Thursday, December 07, 2006

December 7, 2006

Sixty-five years ago, a country that arguably no longer exists bombed a country that has drastically changed, causing the two countries to go to war against each other and their allies, and bringing the longest-serving leader of the bombed country to issue that now-famous (in America) phrase, "A date that will live in infamy."

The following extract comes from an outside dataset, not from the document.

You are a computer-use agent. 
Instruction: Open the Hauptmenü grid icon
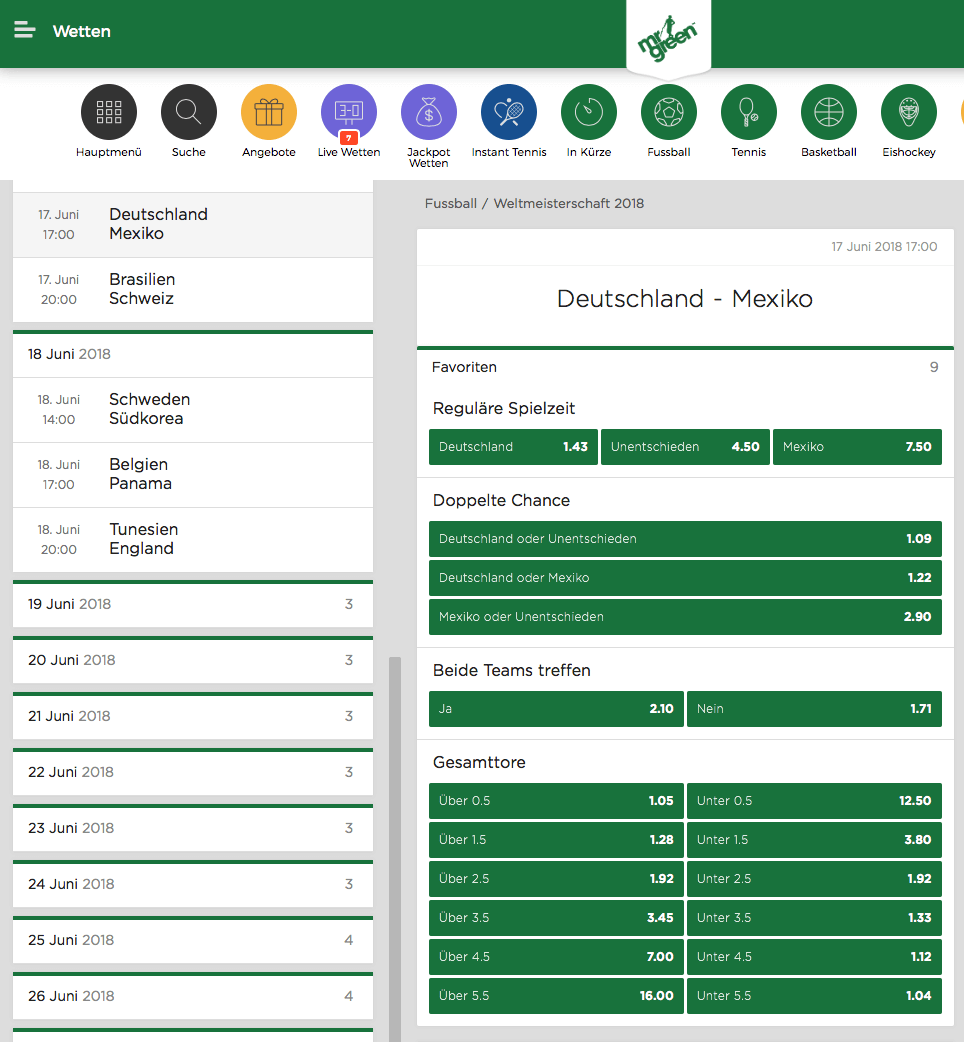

But how famous/infamous is the day (12/07)? I looked up December 7th on Wikipedia, and found that...
  • 2048 years ago (apparently), Cicero died.
  • 230 years ago the Marquis de Lafayette tried to join the newly-formed American army as a major general.
  • 219 years ago, Delaware became a state.
  • 143 years ago, Richard Sears (founder of Sears) was born.
  • 89 years ago, the United States declared war on Austria-Hungary
  • 78 years ago, linguist Noam Chomsky was born.
  • 57 years ago, the Republic of China moved its capitol city from Nanking to Taipei.
  • 50 years ago, basketball star Larry Bird was born.
  • 41 years ago, Pope Paul VI and Patriarch Athenagoras "dis-"excommunicate the other's office that had been in place for the previous 911 years (12 years before the Battle of Hastings took place)
  • 34 years ago, Apollo 17 (the last US lunar mission) took the "Blue Marble" photo of earth.
  • 31 years ago, Indonesia invaded East Timor.
  • 24 years ago, Galileo spacecraft arrived at Jupiter.
A lot of other stuff happened on this date, but I can't be bothered listing them. All-in-all, discussion of the bombing of a naval base in a far-flung territory of an up-and-coming world power by another up-and-coming world power happened. The "date that would live in infamy" appears to be as much as famous/infamous as any other day when the context of the year is removed. But this is obvious.

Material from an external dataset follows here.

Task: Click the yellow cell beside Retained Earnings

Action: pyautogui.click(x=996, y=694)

I don't think that the attack on Pearl Harbor is remembered in Japan anymore. Indeed, a search on the MSN/Mainichi News search engine, "Pearl Harbor" comes up with links to the movie, the wikipedia entry, and the online tour of the museum. As I said at the start of this piece, the nation of "Imperial Japan" no longer exists. It is effectively as dead as the nation of "National Socialist Germany". The fact that they both are called "Japan" and "Germany" are merely a recognition of the people that live there, rather than the political identity of that nation.

In this way, I would say that the understanding of the differences between Imperial Japan and modern-day Japan are a gulf that one would find difficulty shooting a cannonball over, just as the Imperial Japan of the early 1900s was a different country from the Shogun-controlled Imperial Japan from the early 1800s. One could similarly say that the United States post Civil War was a different country than the one that existed even two generations.